LA DIVINE PRÉSENCE

« Où aller, Seigneur, pour être loin 
de vous ? Où fuir votre regard ? Si 
je monte aux cieux, vous y êtes ; si 
je descends chez les morts, je vous
y trouve. Si, prenant mon vol dés 
l'aurore, je vais habiter au delà, des 
mers, même là c'est votre main qui 
me conduit et votre droite m'y saisit, » 
(Ps. 138).

     Ce ne sont pas seulement « les âmes des justes qui sont dans la main de Dieu » (Sagesse, 3), mais toute créature qui appartient à ce monde. Il suffirait que le Créateur détendît il peine l'étreinte de sa toute-puissance pour que l'Univers tout entier retombât dans l'abîme du néant d'où il a surgi au commencement des temps à la Voix de l'Éternel, Il y a ainsi une présence de Dieu dans la nature, qui assure à tout être créé sa persistance et sa conservation selon les lois d'un déterminisme qu'a sagement réglé Celui qui est l'Être par excellence et la Cause absolue de toute existence. 

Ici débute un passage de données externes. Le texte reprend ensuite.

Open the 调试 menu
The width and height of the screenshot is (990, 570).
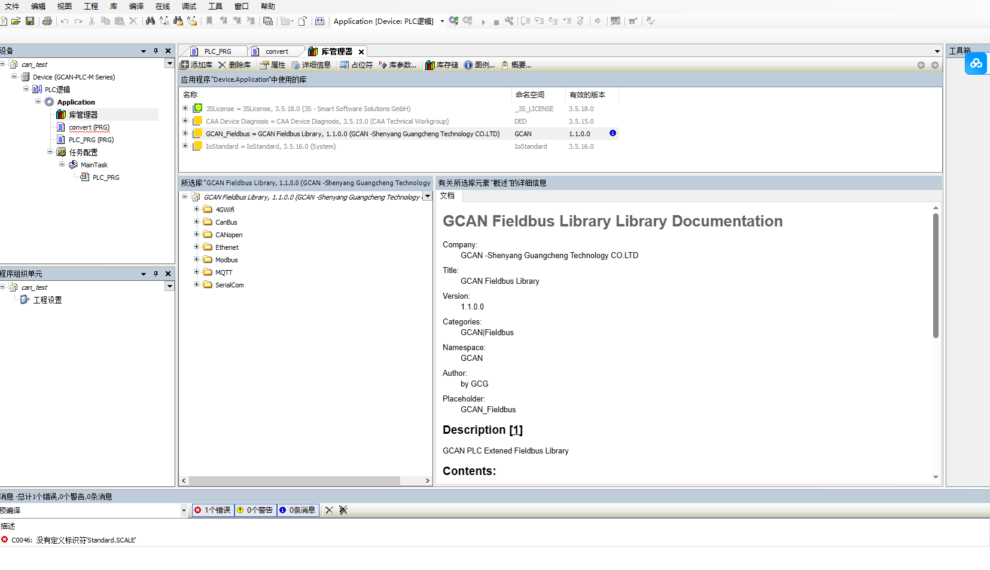(189, 7)
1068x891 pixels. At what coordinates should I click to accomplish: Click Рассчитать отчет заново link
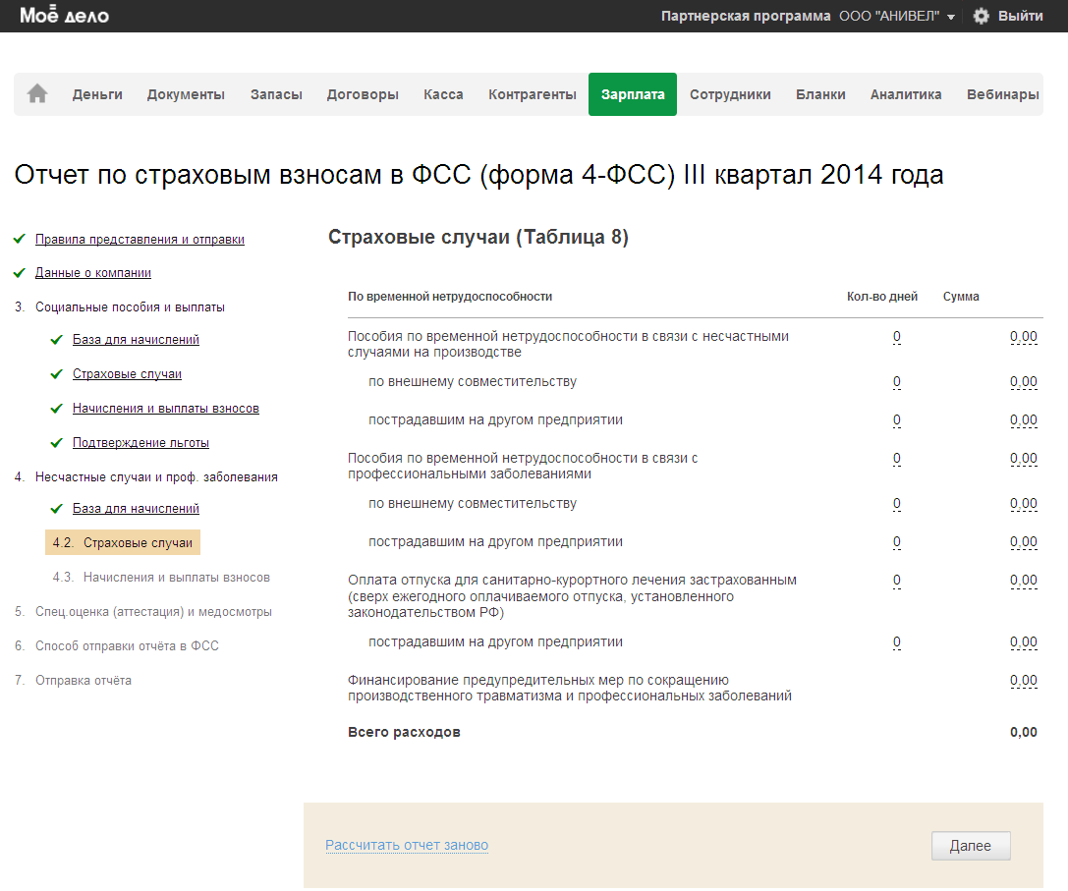tap(407, 845)
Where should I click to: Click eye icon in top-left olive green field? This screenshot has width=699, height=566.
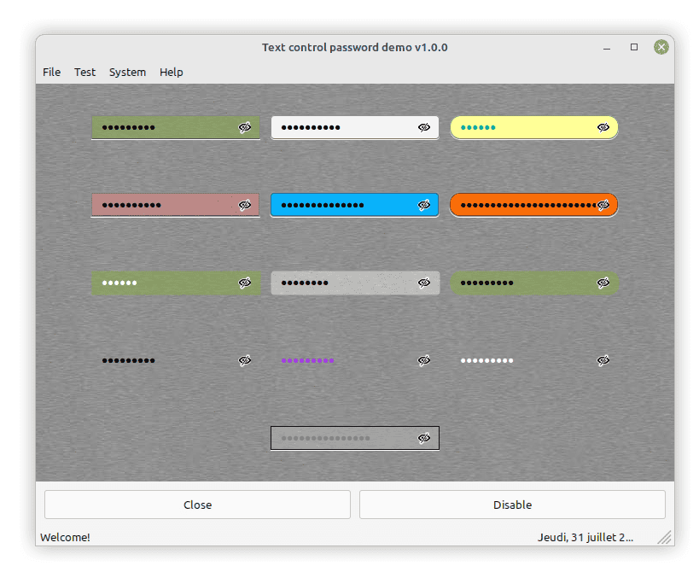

     Il y a aussi une présence de Dieu dans les âmes qui, parce que « Dieu est Esprit » (Jean IV, 24), n'est plus d'ordre naturel et cosmique, mais intérieur et surnaturel, puisqu'elle exige de toute âme en qui le Seigneur veut faire sa demeure, qu'elle soit en état de grâce. « C'est par son Esprit, dit saint Paul, que Dieu habite dans nos Coeurs ». (Rom, VIII, 11), de sorte que « celui qui s'unit au Seigneur est un seul Esprit avec Lui » (1 Cor., VI, 17). Mais c'est aussi par l'Esprit que s'opère au sein de l'ineffable Trinité, l'union des Personnes Divines. L'âme en qui réside l'Esprit de Dieu est donc en intime communion avec les trois Personnes divines, de sorte que toute âme en état de grâce devient, dans l'ordre surnaturel, le temple saint de la Trinité elle-même.

     Mais il y a un troisième mode de la présence de Dieu ici-bas : outre la présence de la Cause suprême dans le monde des êtres qu'elle a créés, outre la présence des Personnes divines dans l'âme revêtue de la grâce sanctifiante, il y a la présence particulière du Verbe incarné dans l'Eucharistie, à la fois par la Substance de son Humanité Sainte et par la substance de sa Divinité, présence qui totalise et consomme en un seul moment tous les modes possibles de la présence de Dieu dans la Création, puisque la présence eucharistique embrasse dans une seule et même saisie, selon son ordonnance hiérarchique, tout le domaine du Créé et de l'Incréé : ordre de la Nature, ordre de la Grâce, ordre du Divin.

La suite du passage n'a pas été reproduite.